The Chameleons – Live In Toronto

Originally released June 14th, 1992. A version of this review was originally published on April 1st, 2007.

The fractious interpersonal chemistry of Manchester’s Chameleons probably cost them the kind of exposure which propelled sometime contemporaries like  U2  into the Band-Aid firmament; critically lauded, they found themselves almost permanently at odds with a cabal of tiny labels as well as each other, their opus/classic “Script of the Bridge” meandering into unprompted nothingness. For some, they remain the most important band on earth (A trio of reformation gigs at the dingy Wychwood club in Ashton-Under-Lyne in 2000 saw attendees from four continents) whilst for potential new initiates “Live in Toronto” is one of the easiest points of access.

For most bands live albums are an ugly hostage to contractual fulfilment; because however of the parlous state of The Chameleons jigsaw like career – in which a long term home for their music evaded them – “…In Toronto” is far from this, it’s understated rawness adding depth, emotion and intensity to a venerated back catalogue, turning what the marketing men would have labelled a “Greatest Songs” collection. Ugly and beautiful at the same time, it’s a touchstone made by people unable to ever reconcile themselves with an industry that made cheekbones and hype a priority over ability and talent.

Many struggled to pigeonhole the band’s complex and intense sound, a conflation of Burgess’ tortured poetry accompanied by Echo and the Bunnymen meeting early Simple Minds. Introverted and wary of the machine, unsurprisingly they were neither slick, smart or charismatic enough to escape the world of twilight radio programming in the years between the death of new romanticism and the coming of the C-86 generation. Fate not being without a sense of irony though, by the time singer Mark Burgess and co. played their final north American tour in mid-1987 the effete cod-gaelic rockers they had slogged the pub circuit with were selling out stadiums with their gestural pomposity, whilst they were making do with Toronto’s RPM club.

..In Toronto” opens with Burgess’ pounding bass on the pivotal “Swamp Thing”, before the stark warning of “A Person Isn’t Safe Anywhere These Days” (Introduced with typically understated pathos; “This is a song about getting your head kicked in – it happens a lot where I live”) on which chill melodies interleaved Cure-like as the song’s graphic depiction of violence shook the room. Having nothing new to promote, the band were free to deliver an undisputed set of standards – the elegiac “Singing Rule Britannia” massive, soaring; the nostalgic early rawness of “In Shreds” bursting from it’s post-punk seams.

The real joy however is the minimalist post production, a refreshing break from the fraud of posthumously airbrushing performances with edit, studio trickery and over dubbing. Burgess’ stolid intros and outros are strange and funny – spoken in what must have been to the audience an incomprehensibly thick northern English accent – and his voice is raw and emotional, with cohorts Fielding, Lever and Smithies almost faultlessly in syncopation.

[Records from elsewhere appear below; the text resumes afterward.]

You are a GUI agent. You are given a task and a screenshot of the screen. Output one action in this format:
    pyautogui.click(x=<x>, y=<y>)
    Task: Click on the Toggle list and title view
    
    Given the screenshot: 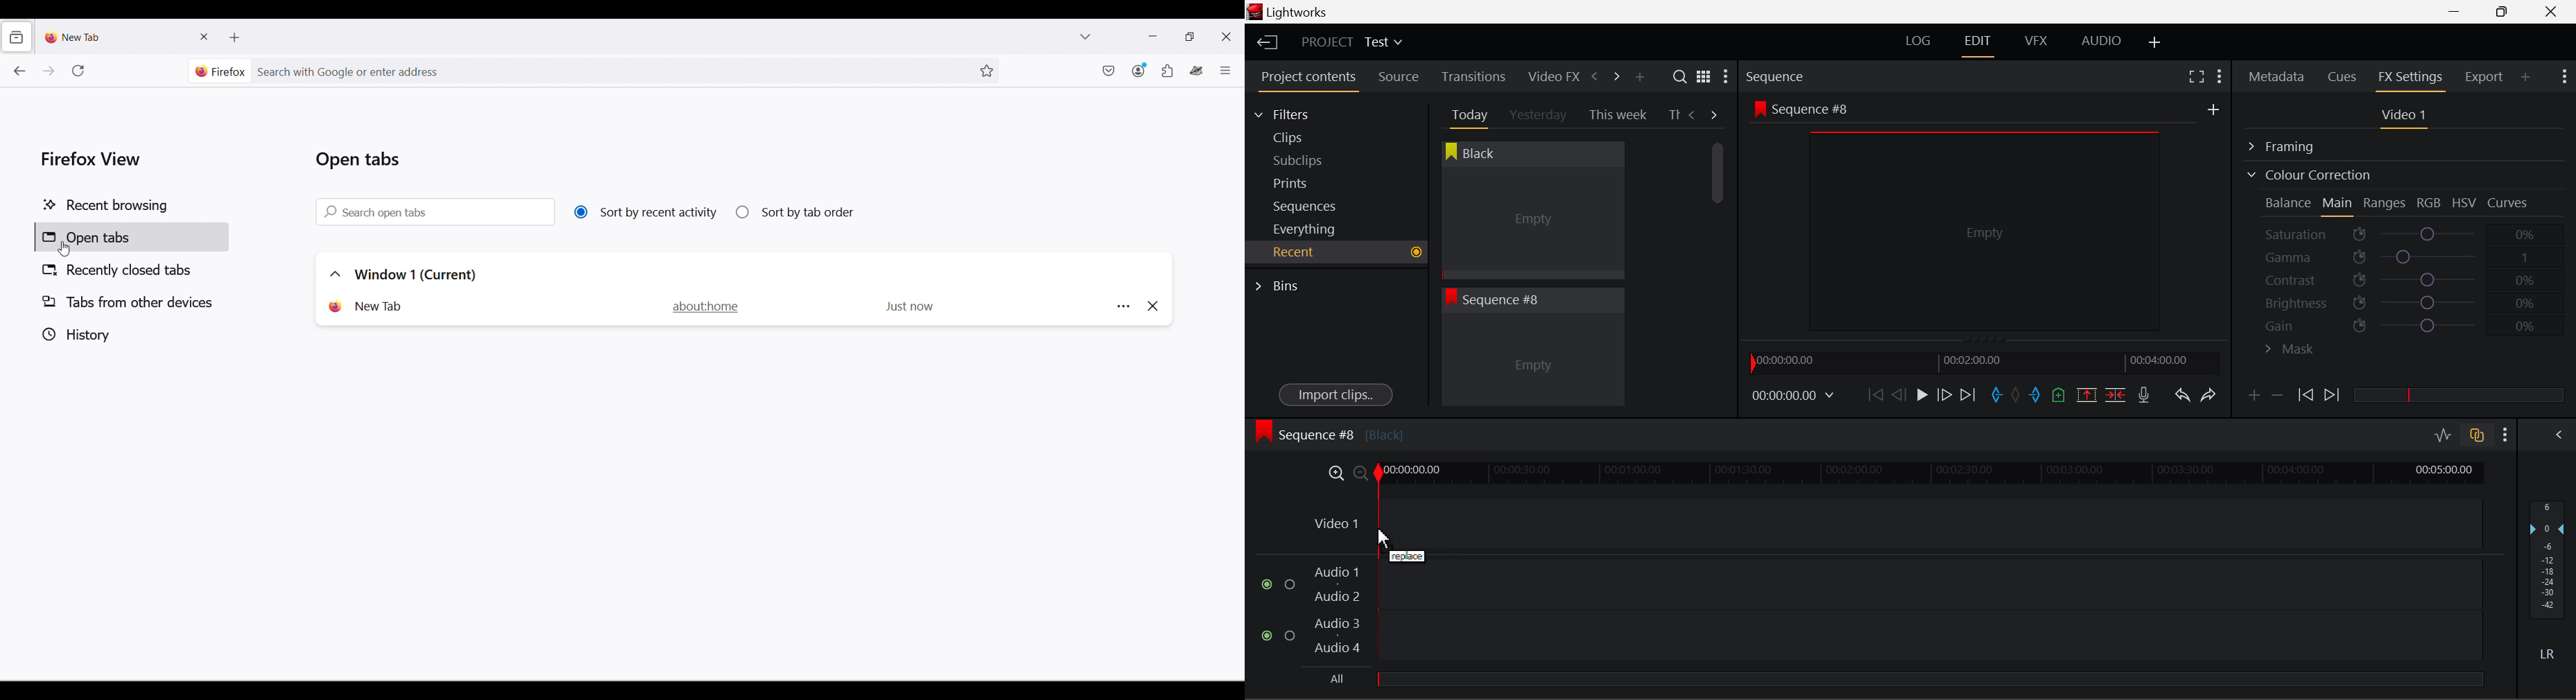 What is the action you would take?
    pyautogui.click(x=1704, y=76)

The final quarter is spellbinding; a plaintive, multi time shifting “Soul in Isolation”, the undulating “Second Skin”, followed by an almost never-ending ten minutes of the claustrophobic “Caution” then finally a maniacal encore blast of “Splitting in Two” which scorches the walls, Burgess screaming the words into corpuscle shredding paroxysm.

You ache to have been there. Afterwards the band strolled anonymously into the warm Canadian night, just ordinary people, making remarkable music.